Are we that different from (irrational) animals?


Well, up to now I'm pretty sure I didn't find anyone who can ignore feelings. I do try my best since I do think that they are the irrational thing we have, but of course, I still have them. Fear, anxiety, attraction, all of these things i see as instincts.

When our species was evolving, probably the ones who felt love/attraction and would mate would have offspring. The ones who would stay a life time with only a partner would have a higher chance of it's offspring live. The ones that would run from all spiders and snakes, would have a better chance of not dying poisoned.

If we were emotionless would we be more or less (irrational) animal like? If we don't do what we feel, and think instead, aren't we more "human" (rational) than ever? Since some people say that love is what makes us human, even though a lot of animals will display the same "love" for others? Fight for, help, or even die.

(also remembered about an experience that was made some years ago, where they locked random man in a prison, where some were prisoners and others guards, and the guards acted like true "animals")

(I'm not the best person maintaining a train of thought. If I'm wrong just tell me, so I won't be anymore) Thanks in advance


Posted 2015-04-26T16:06:17.443

Reputation: 3

Question was closed 2015-04-26T23:47:15.927

Possibly it's a mistake to seperate emotion and reasoning in such a clear way. – Mozibur Ullah – 2015-04-26T18:19:11.723

2There are legitimate questions about how emotions work and how they relate to reasoning. But it seems like the main question here is would being less emotional make us more or less like animals. And to answer that seems like something that's going to have us offering pure opinions. – virmaior – 2015-04-26T23:48:23.623

1i didn't know that the animals are particularly irrational. – robert bristow-johnson – 2015-04-27T23:01:33.967



Physiological evidence suggests that removing emotion (not lowering its level, but breaking the mechanism that accesses it) limits one's ability to apply logic to situations. E.g. the case studies of Antonio Damasio, simplified here: and interpreted in his book "Descartes Error".

The reason for this seems simple and direct, to me.

I would like to point out that the only way we have of realizing that we have decided or admitted that something is logical is a subjective feeling of clarity.

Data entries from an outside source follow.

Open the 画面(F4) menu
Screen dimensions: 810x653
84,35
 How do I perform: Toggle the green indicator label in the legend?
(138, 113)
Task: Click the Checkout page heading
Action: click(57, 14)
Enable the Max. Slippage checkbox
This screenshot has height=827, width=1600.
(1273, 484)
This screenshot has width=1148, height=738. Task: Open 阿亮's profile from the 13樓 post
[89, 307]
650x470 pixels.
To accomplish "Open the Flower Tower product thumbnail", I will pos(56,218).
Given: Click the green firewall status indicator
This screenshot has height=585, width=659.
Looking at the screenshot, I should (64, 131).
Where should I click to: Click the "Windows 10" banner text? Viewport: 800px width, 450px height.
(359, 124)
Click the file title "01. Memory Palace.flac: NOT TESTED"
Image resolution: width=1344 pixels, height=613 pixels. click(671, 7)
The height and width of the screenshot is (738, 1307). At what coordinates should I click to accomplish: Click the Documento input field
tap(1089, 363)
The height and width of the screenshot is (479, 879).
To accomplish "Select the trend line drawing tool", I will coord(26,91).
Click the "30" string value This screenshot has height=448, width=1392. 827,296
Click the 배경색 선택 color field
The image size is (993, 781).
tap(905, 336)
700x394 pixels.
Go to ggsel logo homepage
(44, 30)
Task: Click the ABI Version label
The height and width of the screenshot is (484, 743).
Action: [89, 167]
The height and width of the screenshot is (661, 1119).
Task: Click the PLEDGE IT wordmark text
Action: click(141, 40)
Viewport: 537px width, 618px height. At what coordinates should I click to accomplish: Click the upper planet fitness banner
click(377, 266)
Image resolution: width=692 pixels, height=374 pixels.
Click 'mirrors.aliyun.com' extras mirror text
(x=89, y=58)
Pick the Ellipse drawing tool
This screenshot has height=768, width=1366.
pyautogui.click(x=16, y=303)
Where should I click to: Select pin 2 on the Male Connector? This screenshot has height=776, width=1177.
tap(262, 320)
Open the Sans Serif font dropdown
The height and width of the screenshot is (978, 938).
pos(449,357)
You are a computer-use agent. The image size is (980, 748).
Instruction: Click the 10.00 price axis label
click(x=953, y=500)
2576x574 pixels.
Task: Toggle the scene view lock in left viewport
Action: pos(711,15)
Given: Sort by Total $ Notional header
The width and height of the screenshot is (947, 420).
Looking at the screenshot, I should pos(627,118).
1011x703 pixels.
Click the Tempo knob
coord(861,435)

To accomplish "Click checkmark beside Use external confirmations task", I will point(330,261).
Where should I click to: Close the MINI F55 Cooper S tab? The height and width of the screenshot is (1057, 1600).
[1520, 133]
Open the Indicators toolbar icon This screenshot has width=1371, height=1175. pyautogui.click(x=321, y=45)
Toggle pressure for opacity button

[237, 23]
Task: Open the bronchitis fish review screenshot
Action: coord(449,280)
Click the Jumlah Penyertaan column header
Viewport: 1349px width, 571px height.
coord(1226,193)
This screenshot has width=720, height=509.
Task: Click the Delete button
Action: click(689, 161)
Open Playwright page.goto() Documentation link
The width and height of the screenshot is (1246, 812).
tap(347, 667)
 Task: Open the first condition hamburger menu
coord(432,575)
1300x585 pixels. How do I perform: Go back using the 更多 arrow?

So I would contend that our sense of logic is, in fact, an emotion of its own, and therefore, any preference for acting logically is an emotional decision. If you accept that, there is only internal competition between emotional forces, not some competition between logic and emotion.

Feeling calm and competent is a feeling, just as feeling shattered and angry is. Choosing to impose one state over the other is still choosing to be emotional. By choosing to 'ignore your emotions' you are really choosing the emotional state that has gotten you the best return on your investment in the past, not choosing some state that is not emotional.

I skipped the answer: Based on this, I am assuming that if we were really emotionless, we would not be able to function rationally. (I am not sure that would make us more like animals. To me, animals seem, in their own limited way, more rationally motivated than humans. After all when it is perfectly logical for pig to kill off some of its children, it just does so, with an emotional equilibrium few humans could muster.)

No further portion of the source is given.